## ACTION ITEM:
Return the following data exactly, with all pictures left out.

-------- LISTED ENTRIES

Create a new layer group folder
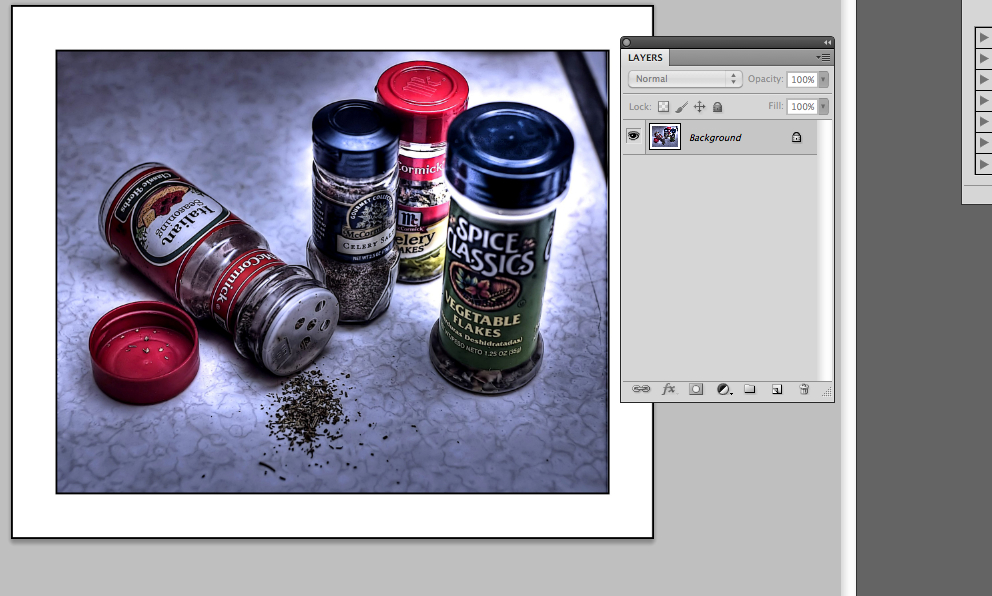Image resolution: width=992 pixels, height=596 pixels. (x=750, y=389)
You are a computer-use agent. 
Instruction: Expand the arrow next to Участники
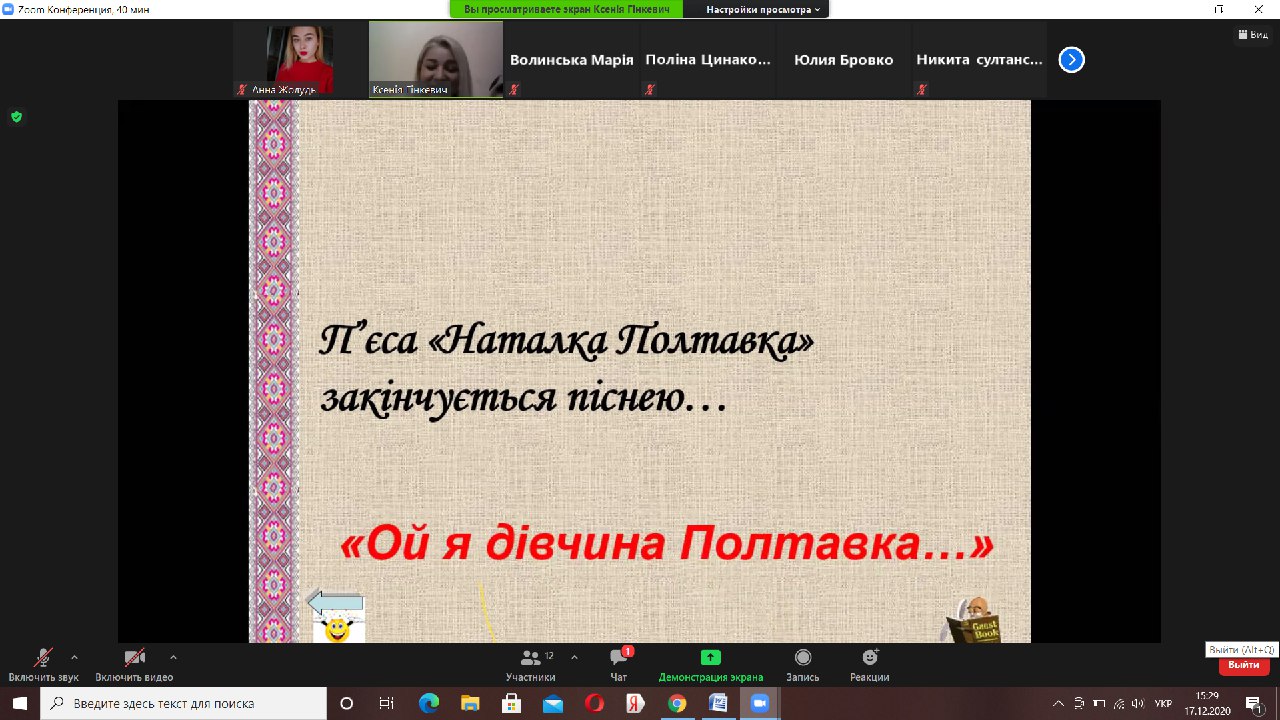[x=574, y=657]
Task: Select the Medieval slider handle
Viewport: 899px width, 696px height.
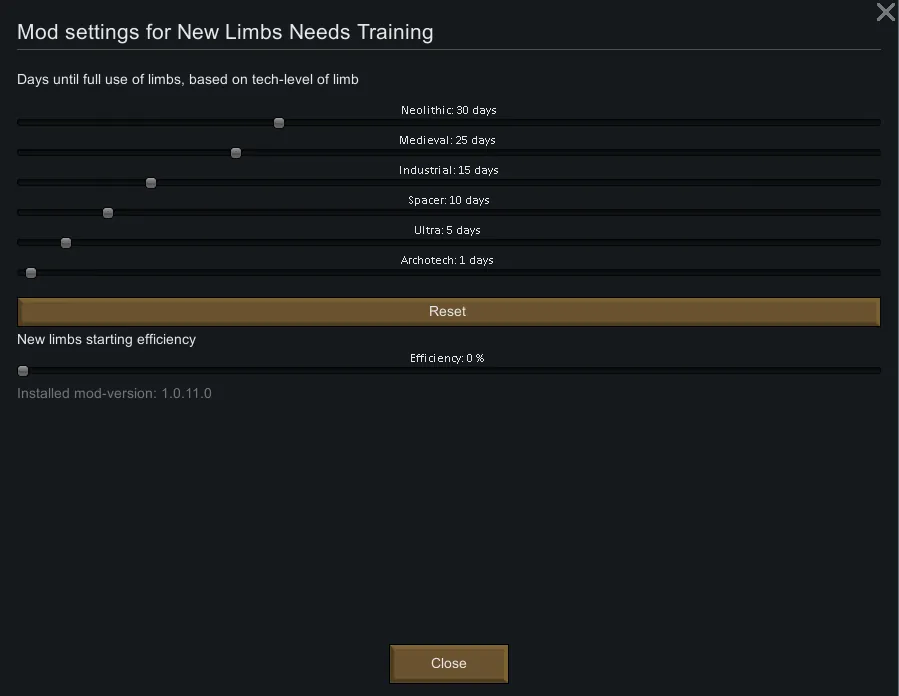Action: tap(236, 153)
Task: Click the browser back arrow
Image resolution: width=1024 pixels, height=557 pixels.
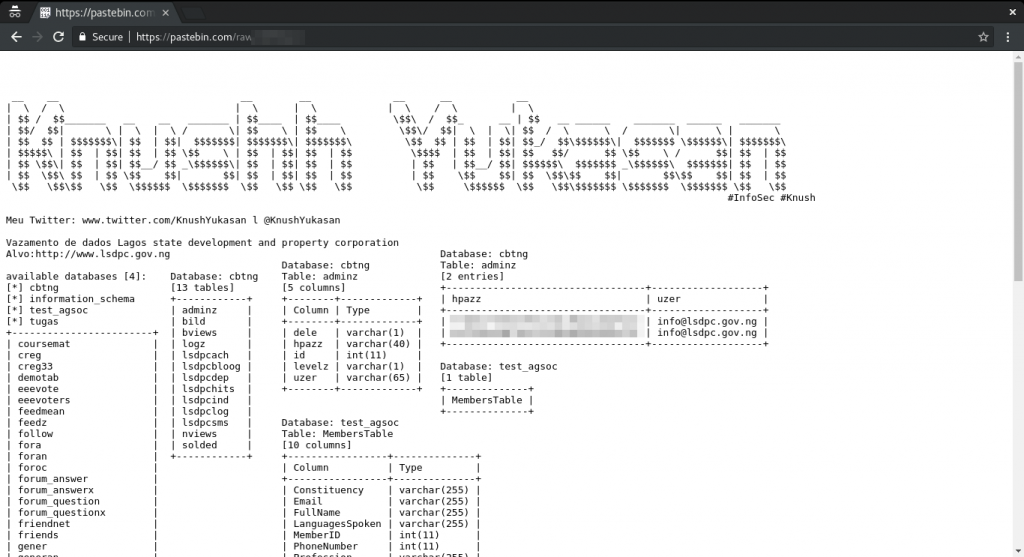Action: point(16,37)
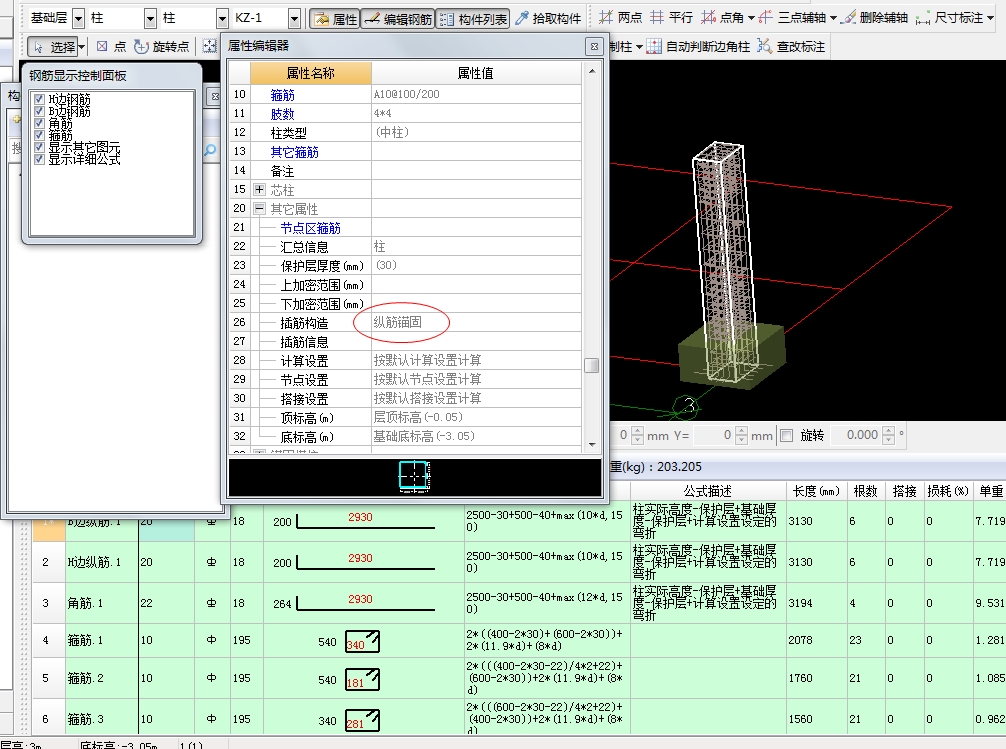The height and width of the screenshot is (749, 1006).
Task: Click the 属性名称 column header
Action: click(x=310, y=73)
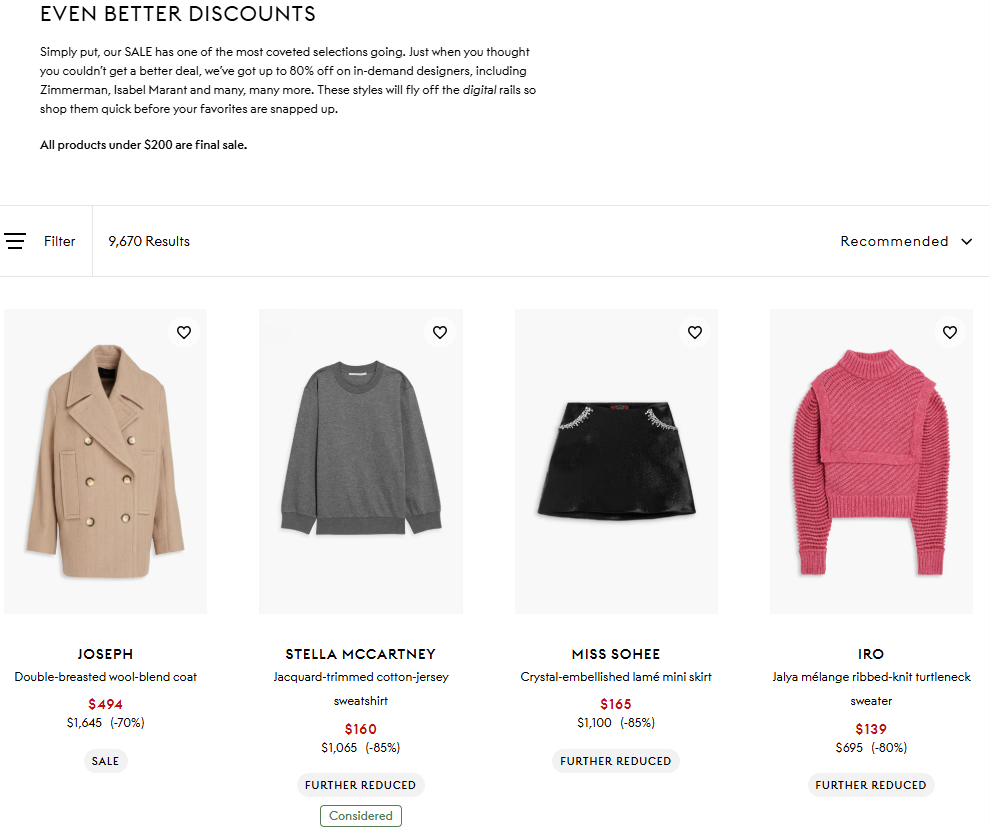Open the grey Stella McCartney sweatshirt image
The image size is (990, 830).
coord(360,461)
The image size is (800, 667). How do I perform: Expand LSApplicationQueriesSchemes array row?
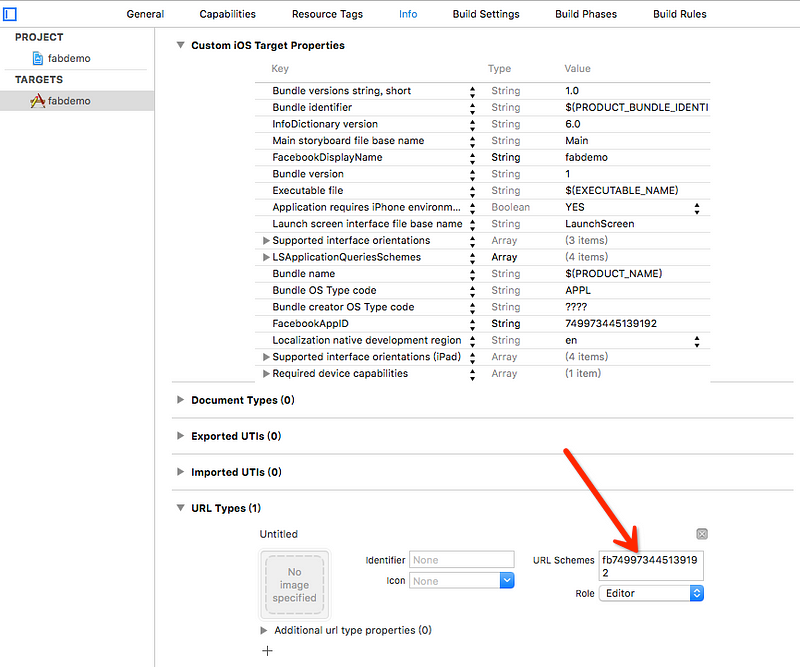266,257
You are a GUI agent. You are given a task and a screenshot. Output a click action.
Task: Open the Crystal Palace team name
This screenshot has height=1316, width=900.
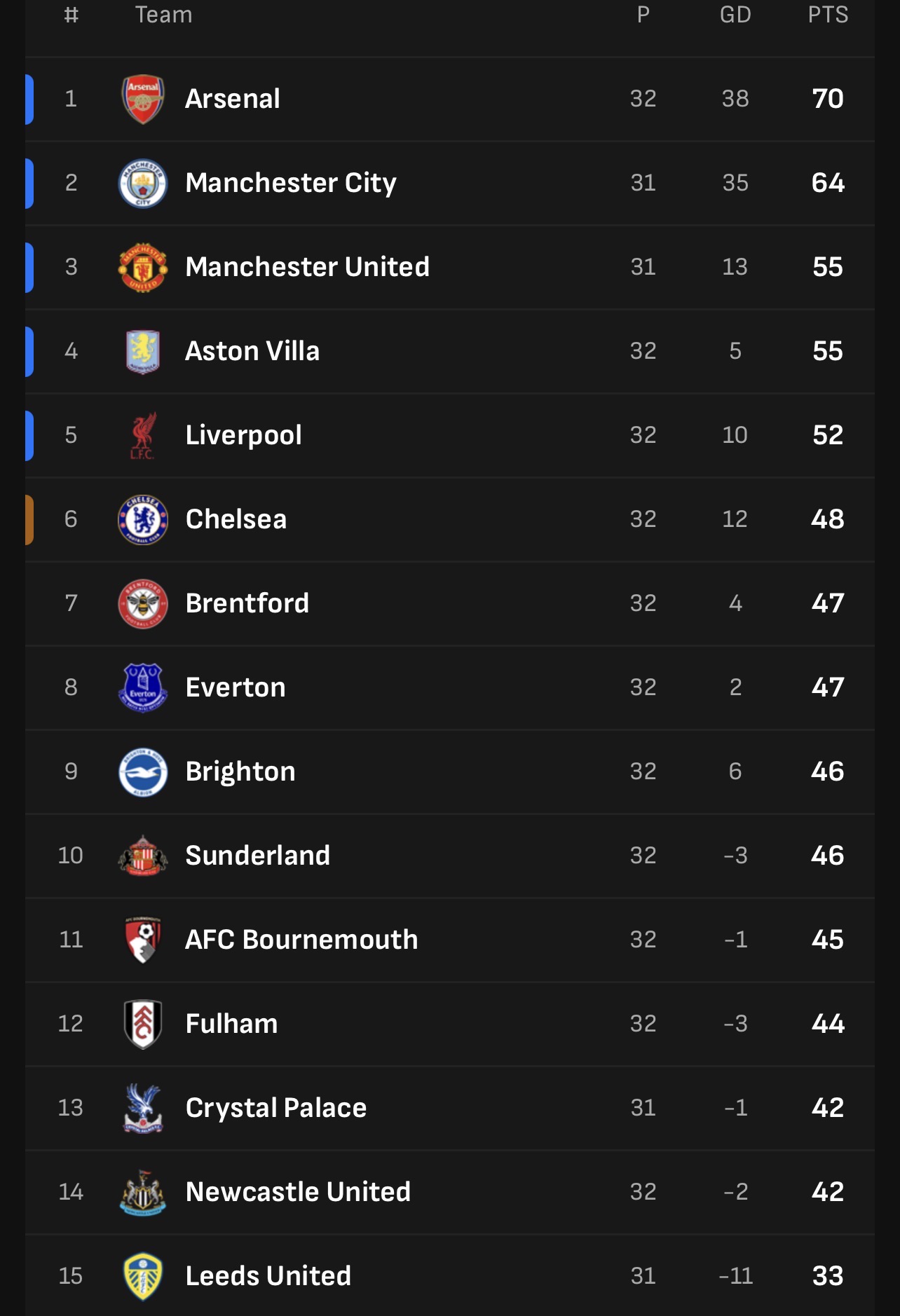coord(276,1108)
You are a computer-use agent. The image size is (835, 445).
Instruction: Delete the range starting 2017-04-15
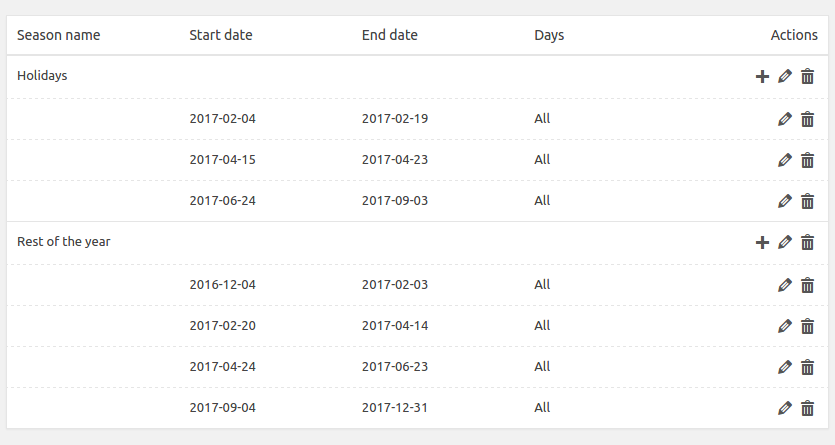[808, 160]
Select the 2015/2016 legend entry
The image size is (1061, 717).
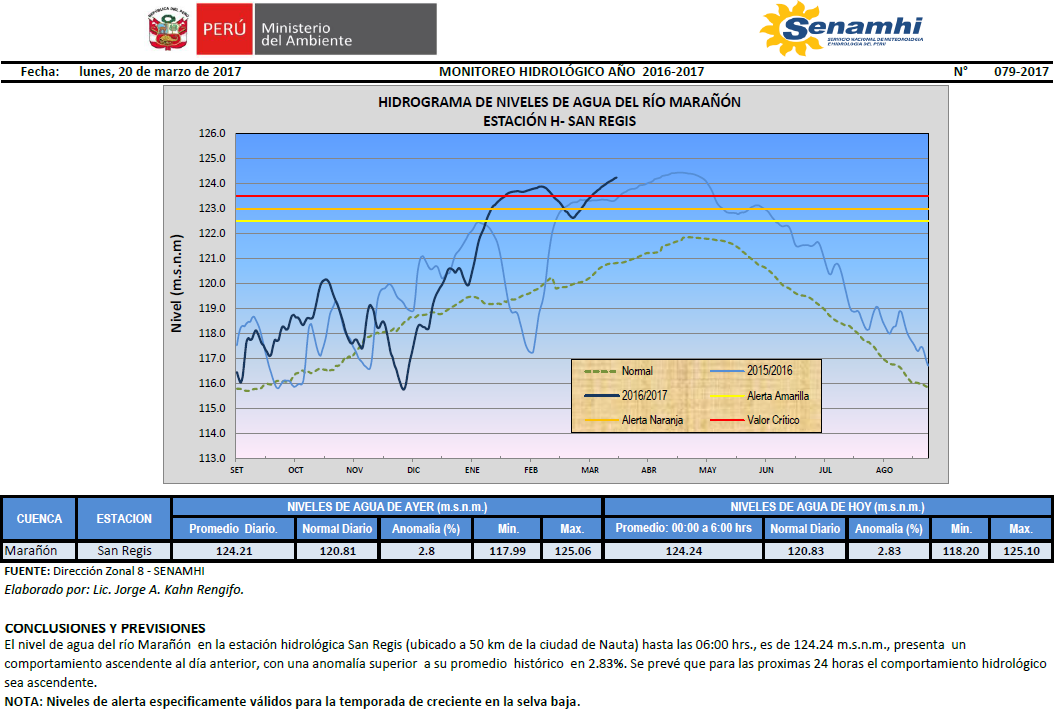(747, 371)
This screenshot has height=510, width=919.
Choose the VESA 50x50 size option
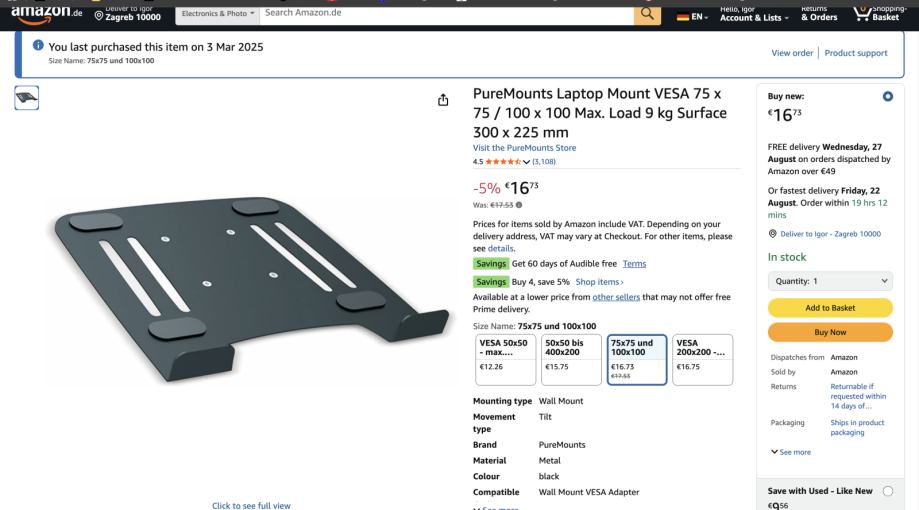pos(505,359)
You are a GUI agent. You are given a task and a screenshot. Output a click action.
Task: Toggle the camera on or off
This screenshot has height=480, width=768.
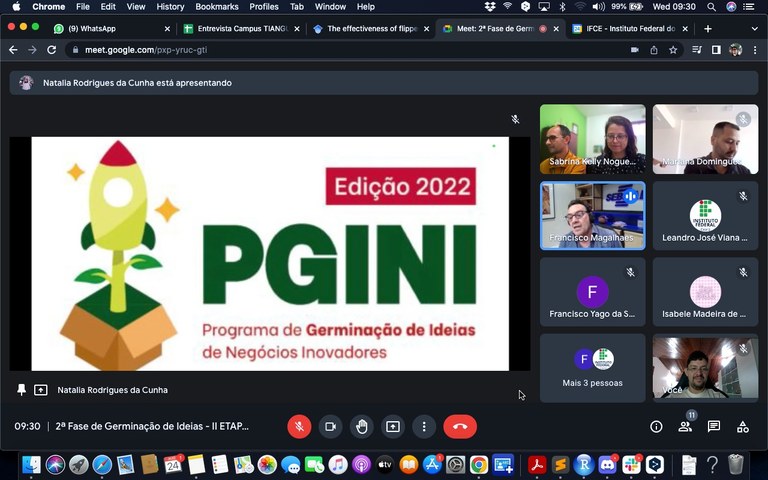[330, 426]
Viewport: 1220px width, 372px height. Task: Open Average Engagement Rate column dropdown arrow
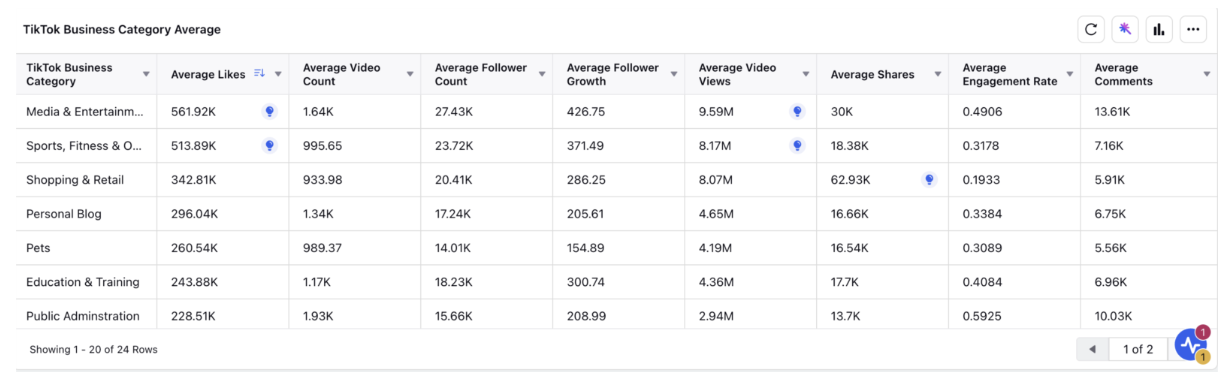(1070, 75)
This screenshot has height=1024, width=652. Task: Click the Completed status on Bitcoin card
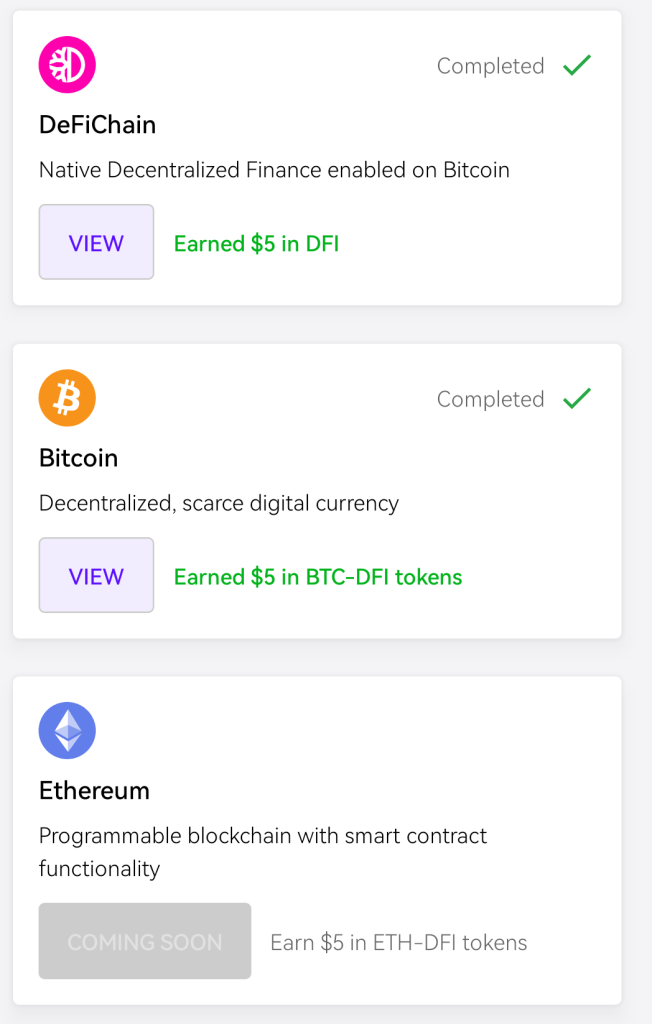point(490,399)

----------------

## SOLVED EXERCISE:
Create a new layer group folder
Image resolution: width=992 pixels, height=596 pixels. (x=750, y=389)
You are a computer-use agent. 
Instruction: Expand the arrow next to Участники
[x=574, y=657]
Task: Select the Medieval slider handle
Viewport: 899px width, 696px height.
Action: tap(236, 153)
Task: Click the browser back arrow
Image resolution: width=1024 pixels, height=557 pixels.
Action: point(16,37)
The height and width of the screenshot is (749, 1006).
Task: Click the 属性名称 column header
Action: click(x=310, y=73)
Open the grey Stella McCartney sweatshirt image
The image size is (990, 830).
coord(360,461)
The image size is (800, 667). How do I perform: Expand LSApplicationQueriesSchemes array row?
266,257
You are a GUI agent. You are given a task and a screenshot. Output a click action.
Task: Open the Crystal Palace team name
This screenshot has height=1316, width=900.
coord(276,1108)
You are a computer-use agent. The image size is (835, 445).
Instruction: Delete the range starting 2017-04-15
[808, 160]
Select the 2015/2016 legend entry
The image size is (1061, 717).
(747, 371)
This screenshot has height=510, width=919.
Choose the VESA 50x50 size option
pos(505,359)
You are a GUI agent. You are given a task and a screenshot. Output a click action.
Task: Toggle the camera on or off
This screenshot has height=480, width=768.
[330, 426]
Viewport: 1220px width, 372px height. Task: Open Average Engagement Rate column dropdown arrow
(1070, 75)
This screenshot has height=1024, width=652. Task: Click the Completed status on Bitcoin card
point(490,399)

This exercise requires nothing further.